La Justicia de Mendoza dictó un fallo que podría convertirse en un antecedente clave para futuras demandas laborales en la provincia. La Sexta Cámara del Trabajo admitió por primera vez el pago en cuotas de una indemnización por despido, en aplicación de la reforma laboral impulsada por el gobierno de Javier Milei.
El camarista Diego Cisilotto firmó la resolución que validó el pedido de una empresa de seguridad privada para cancelar el capital de la condena en doce cuotas mensuales y consecutivas, luego de acreditar formalmente su condición de pyme.
Un antecedente laboral en Mendoza
La decisión representó el debut en Mendoza de uno de los puntos más debatidos de la reforma incorporada al artículo 277 de la Ley de Contrato de Trabajo: la posibilidad de que las empresas paguen condenas laborales de manera fraccionada.
El fallo se ubica, además, entre los primeros antecedentes judiciales en ese sentido a nivel nacional, por lo que podría tener impacto en futuros planteos similares dentro de la provincia y en otras jurisdicciones.
Cómo funciona el pago en cuotas
La Ley 27.802 permite que las grandes empresas abonen condenas judiciales en hasta seis cuotas mensuales, mientras que las micro, pequeñas y medianas empresas quedaron habilitadas para hacerlo en hasta doce pagos consecutivos.
En todos los casos, las cuotas deben ser ajustadas con los intereses legales correspondientes, de acuerdo con lo establecido por la normativa vigente.
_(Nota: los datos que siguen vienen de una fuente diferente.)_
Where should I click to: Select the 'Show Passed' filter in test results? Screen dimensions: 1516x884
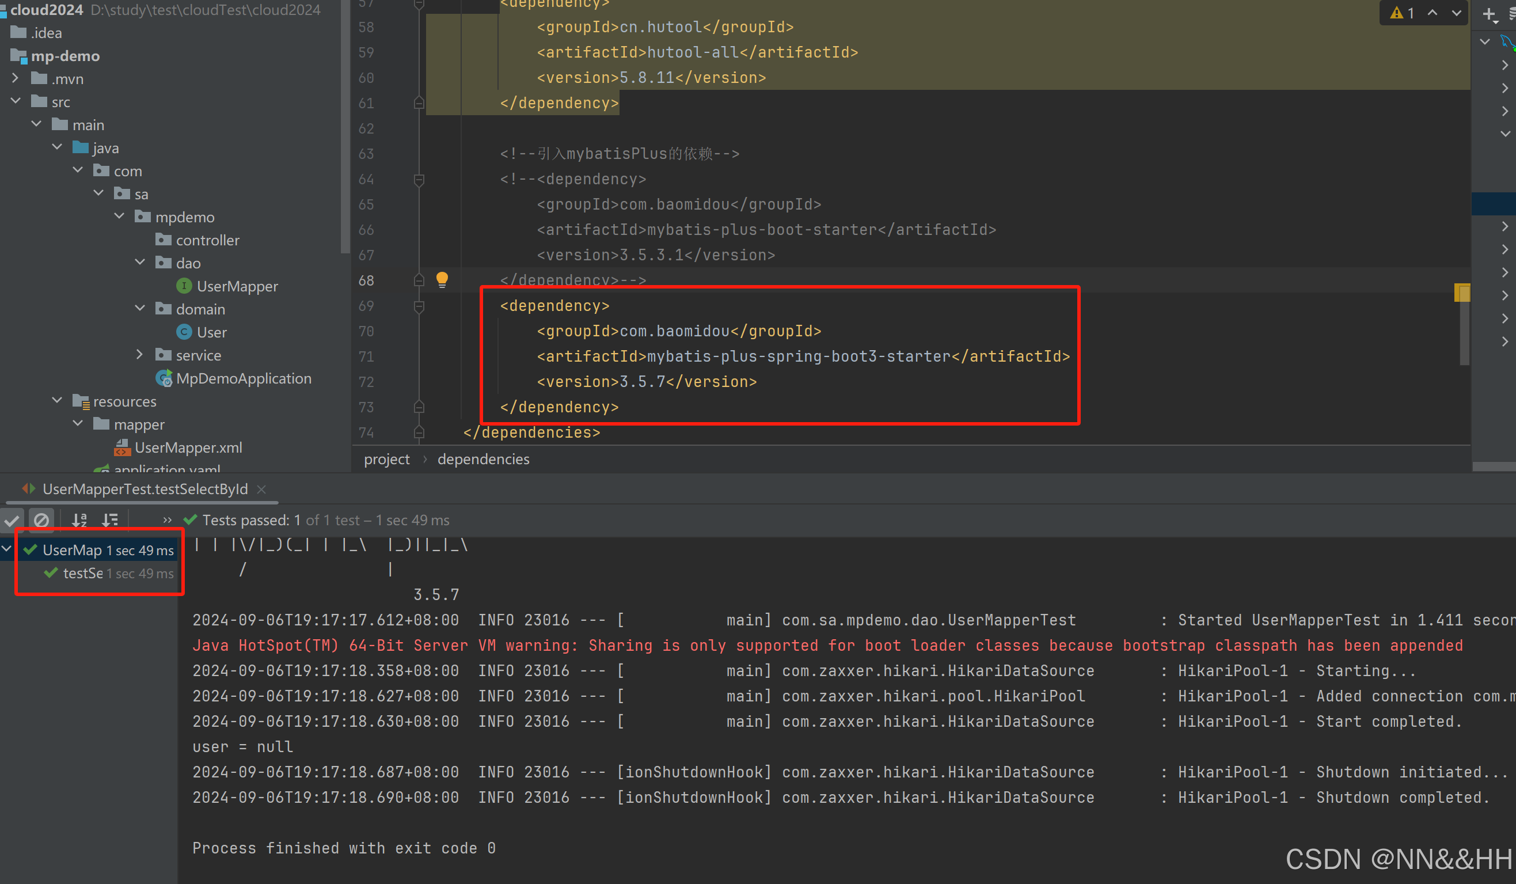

En este expediente, la empresa de seguridad privada logró acceder al beneficio tras acreditar formalmente su condición de pyme, requisito central para obtener la autorización de pago fraccionado.
Debate por la reforma laboral
La resolución judicial pone en práctica uno de los aspectos más discutidos de la reforma laboral, especialmente por su impacto en los procesos de indemnización por despido y en la forma en que las condenas laborales pueden ser afrontadas por las empresas.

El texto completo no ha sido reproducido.